## TO BE DONE
Copy out each of the following lines word for word, with nothing changed.

## DATA LISTING
########

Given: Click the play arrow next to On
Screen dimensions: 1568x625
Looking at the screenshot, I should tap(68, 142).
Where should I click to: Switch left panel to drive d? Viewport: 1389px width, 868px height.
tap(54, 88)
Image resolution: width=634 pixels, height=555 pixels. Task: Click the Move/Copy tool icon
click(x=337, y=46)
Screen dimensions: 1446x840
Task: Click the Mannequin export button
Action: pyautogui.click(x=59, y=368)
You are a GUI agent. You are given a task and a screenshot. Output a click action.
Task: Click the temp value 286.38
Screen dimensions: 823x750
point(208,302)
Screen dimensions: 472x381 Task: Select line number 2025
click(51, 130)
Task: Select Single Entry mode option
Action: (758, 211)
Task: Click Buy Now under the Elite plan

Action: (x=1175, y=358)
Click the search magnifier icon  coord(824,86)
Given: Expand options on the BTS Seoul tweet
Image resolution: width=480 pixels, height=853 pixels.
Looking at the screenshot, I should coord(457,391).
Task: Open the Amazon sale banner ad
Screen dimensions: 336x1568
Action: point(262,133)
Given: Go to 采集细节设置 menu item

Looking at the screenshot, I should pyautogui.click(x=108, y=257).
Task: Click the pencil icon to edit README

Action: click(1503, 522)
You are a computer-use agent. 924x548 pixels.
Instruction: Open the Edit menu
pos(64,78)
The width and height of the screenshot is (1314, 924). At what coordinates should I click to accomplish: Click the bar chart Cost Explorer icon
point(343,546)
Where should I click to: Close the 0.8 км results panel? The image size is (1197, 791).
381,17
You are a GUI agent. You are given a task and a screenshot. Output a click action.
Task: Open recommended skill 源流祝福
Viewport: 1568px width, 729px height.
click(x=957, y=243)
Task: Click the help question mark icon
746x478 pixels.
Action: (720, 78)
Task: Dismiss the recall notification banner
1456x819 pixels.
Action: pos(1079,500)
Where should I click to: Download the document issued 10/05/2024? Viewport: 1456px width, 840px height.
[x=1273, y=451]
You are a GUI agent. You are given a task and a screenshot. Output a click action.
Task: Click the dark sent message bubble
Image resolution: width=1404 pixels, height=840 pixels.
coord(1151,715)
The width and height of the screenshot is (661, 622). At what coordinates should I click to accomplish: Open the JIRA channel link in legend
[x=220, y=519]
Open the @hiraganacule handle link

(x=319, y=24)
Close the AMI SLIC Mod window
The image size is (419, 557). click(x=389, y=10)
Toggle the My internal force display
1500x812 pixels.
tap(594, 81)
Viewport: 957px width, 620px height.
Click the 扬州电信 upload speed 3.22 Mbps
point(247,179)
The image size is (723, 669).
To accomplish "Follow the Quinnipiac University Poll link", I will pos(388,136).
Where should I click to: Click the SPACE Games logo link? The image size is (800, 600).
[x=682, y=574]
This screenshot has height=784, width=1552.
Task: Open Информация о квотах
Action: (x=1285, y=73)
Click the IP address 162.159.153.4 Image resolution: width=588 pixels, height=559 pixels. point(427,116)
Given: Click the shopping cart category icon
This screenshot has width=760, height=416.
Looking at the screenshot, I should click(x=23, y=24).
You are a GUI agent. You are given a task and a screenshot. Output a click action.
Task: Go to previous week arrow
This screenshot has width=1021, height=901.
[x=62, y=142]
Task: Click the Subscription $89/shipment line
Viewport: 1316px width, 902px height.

########

## EXERCISE RESPONSE
Given: Click the play arrow next to On
Screen dimensions: 1568x625
Looking at the screenshot, I should tap(68, 142).
Where should I click to: Switch left panel to drive d? Viewport: 1389px width, 868px height.
tap(54, 88)
Image resolution: width=634 pixels, height=555 pixels. Task: Click the Move/Copy tool icon
click(x=337, y=46)
Screen dimensions: 1446x840
Task: Click the Mannequin export button
Action: pyautogui.click(x=59, y=368)
You are a GUI agent. You are given a task and a screenshot. Output a click action.
Task: Click the temp value 286.38
Screen dimensions: 823x750
point(208,302)
Screen dimensions: 472x381 Task: Select line number 2025
click(51, 130)
Task: Select Single Entry mode option
Action: (758, 211)
Task: Click Buy Now under the Elite plan

Action: (x=1175, y=358)
Click the search magnifier icon  coord(824,86)
Given: Expand options on the BTS Seoul tweet
Image resolution: width=480 pixels, height=853 pixels.
Looking at the screenshot, I should coord(457,391).
Task: Open the Amazon sale banner ad
Screen dimensions: 336x1568
Action: point(262,133)
Given: Go to 采集细节设置 menu item

Looking at the screenshot, I should pyautogui.click(x=108, y=257).
Task: Click the pencil icon to edit README

Action: click(1503, 522)
You are a computer-use agent. 924x548 pixels.
Instruction: Open the Edit menu
pos(64,78)
The width and height of the screenshot is (1314, 924). At what coordinates should I click to accomplish: Click the bar chart Cost Explorer icon
point(343,546)
Where should I click to: Close the 0.8 км results panel? The image size is (1197, 791).
381,17
You are a GUI agent. You are given a task and a screenshot. Output a click action.
Task: Open recommended skill 源流祝福
Viewport: 1568px width, 729px height.
click(x=957, y=243)
Task: Click the help question mark icon
746x478 pixels.
Action: (720, 78)
Task: Dismiss the recall notification banner
1456x819 pixels.
Action: pos(1079,500)
Where should I click to: Download the document issued 10/05/2024? Viewport: 1456px width, 840px height.
[x=1273, y=451]
You are a GUI agent. You are given a task and a screenshot. Output a click action.
Task: Click the dark sent message bubble
Image resolution: width=1404 pixels, height=840 pixels.
coord(1151,715)
The width and height of the screenshot is (661, 622). At what coordinates should I click to accomplish: Open the JIRA channel link in legend
[x=220, y=519]
Open the @hiraganacule handle link

(x=319, y=24)
Close the AMI SLIC Mod window
The image size is (419, 557). click(x=389, y=10)
Toggle the My internal force display
1500x812 pixels.
tap(594, 81)
Viewport: 957px width, 620px height.
Click the 扬州电信 upload speed 3.22 Mbps
point(247,179)
The image size is (723, 669).
To accomplish "Follow the Quinnipiac University Poll link", I will pos(388,136).
Where should I click to: Click the SPACE Games logo link? The image size is (800, 600).
[x=682, y=574]
This screenshot has height=784, width=1552.
Task: Open Информация о квотах
Action: (x=1285, y=73)
Click the IP address 162.159.153.4 Image resolution: width=588 pixels, height=559 pixels. point(427,116)
Given: Click the shopping cart category icon
This screenshot has width=760, height=416.
Looking at the screenshot, I should click(x=23, y=24).
You are a GUI agent. You are given a task and a screenshot. Output a click action.
Task: Go to previous week arrow
This screenshot has width=1021, height=901.
[x=62, y=142]
Task: Click the Subscription $89/shipment line
Viewport: 1316px width, 902px height.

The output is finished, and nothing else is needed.